### Task
From the records below, take each line where the string "computer" shows up and copy it.

### Record extracts
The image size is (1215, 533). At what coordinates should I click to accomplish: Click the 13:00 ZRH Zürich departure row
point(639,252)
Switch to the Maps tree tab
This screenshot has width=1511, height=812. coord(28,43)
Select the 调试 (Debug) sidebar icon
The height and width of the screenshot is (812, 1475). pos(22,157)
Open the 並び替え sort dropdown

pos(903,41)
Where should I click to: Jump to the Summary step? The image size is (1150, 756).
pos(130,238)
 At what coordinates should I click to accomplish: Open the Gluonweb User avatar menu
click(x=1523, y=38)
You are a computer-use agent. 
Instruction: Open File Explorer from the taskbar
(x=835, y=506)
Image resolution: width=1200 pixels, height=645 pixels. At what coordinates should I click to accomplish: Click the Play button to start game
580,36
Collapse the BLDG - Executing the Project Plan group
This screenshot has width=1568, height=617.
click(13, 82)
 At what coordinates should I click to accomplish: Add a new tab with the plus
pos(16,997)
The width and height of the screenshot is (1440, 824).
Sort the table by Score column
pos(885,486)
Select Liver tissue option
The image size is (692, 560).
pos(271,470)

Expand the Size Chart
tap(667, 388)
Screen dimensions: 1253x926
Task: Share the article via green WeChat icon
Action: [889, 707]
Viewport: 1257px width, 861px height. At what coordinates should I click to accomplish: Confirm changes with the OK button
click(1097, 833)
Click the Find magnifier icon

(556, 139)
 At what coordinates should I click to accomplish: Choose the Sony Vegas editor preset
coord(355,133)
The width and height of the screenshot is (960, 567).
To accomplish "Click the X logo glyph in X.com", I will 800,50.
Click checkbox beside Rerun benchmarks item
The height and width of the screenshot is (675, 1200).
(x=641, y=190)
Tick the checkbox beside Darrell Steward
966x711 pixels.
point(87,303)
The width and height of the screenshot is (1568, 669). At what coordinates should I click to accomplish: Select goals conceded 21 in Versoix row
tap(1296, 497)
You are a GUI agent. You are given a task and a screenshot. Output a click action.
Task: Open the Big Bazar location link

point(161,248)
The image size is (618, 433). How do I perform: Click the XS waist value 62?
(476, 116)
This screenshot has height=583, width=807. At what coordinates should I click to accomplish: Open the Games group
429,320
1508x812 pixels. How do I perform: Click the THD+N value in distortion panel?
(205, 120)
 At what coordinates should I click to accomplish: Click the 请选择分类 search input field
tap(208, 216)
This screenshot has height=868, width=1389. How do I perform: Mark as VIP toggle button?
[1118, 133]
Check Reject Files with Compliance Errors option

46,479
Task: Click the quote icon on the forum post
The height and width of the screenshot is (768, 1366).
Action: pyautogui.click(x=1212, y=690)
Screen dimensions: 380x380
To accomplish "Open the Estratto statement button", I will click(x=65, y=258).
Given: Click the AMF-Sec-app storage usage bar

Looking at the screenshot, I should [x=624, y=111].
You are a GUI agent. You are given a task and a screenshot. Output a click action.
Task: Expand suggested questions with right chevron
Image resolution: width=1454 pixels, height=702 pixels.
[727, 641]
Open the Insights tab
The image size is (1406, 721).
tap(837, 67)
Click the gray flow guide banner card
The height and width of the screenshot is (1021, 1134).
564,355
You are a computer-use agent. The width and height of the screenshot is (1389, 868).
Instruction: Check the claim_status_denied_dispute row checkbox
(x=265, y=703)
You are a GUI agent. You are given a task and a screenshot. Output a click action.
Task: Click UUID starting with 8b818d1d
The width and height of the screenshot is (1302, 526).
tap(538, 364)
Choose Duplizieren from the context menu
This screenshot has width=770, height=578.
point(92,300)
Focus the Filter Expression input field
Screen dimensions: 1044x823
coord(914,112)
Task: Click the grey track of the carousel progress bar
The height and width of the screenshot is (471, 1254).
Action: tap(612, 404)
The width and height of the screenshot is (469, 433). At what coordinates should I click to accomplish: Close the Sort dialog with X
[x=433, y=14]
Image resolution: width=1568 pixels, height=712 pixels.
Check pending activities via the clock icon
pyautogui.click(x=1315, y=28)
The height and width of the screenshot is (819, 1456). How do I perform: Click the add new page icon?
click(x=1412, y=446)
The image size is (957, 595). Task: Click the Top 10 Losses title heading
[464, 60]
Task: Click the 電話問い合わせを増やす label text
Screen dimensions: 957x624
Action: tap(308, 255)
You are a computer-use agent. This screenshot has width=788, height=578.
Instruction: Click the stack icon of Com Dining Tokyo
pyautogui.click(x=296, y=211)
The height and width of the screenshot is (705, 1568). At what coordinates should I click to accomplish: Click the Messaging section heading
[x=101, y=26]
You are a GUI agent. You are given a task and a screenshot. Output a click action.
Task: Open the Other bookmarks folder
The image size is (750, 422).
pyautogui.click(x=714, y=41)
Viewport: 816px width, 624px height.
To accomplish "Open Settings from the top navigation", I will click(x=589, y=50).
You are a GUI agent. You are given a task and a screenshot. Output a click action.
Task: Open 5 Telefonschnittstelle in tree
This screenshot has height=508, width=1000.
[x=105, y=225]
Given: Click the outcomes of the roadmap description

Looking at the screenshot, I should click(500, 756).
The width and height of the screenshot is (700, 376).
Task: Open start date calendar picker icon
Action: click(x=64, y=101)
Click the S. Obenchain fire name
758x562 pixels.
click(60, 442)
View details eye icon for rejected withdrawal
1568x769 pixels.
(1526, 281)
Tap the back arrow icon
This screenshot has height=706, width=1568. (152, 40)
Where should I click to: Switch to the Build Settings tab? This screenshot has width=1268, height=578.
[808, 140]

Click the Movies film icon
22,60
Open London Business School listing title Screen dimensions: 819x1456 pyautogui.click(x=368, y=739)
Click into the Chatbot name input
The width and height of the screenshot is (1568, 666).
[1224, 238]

### Response area
You are a computer-use agent. 
You are a computer-use agent. The width and height of the screenshot is (1389, 868).
You are a computer-use agent. This screenshot has width=788, height=578.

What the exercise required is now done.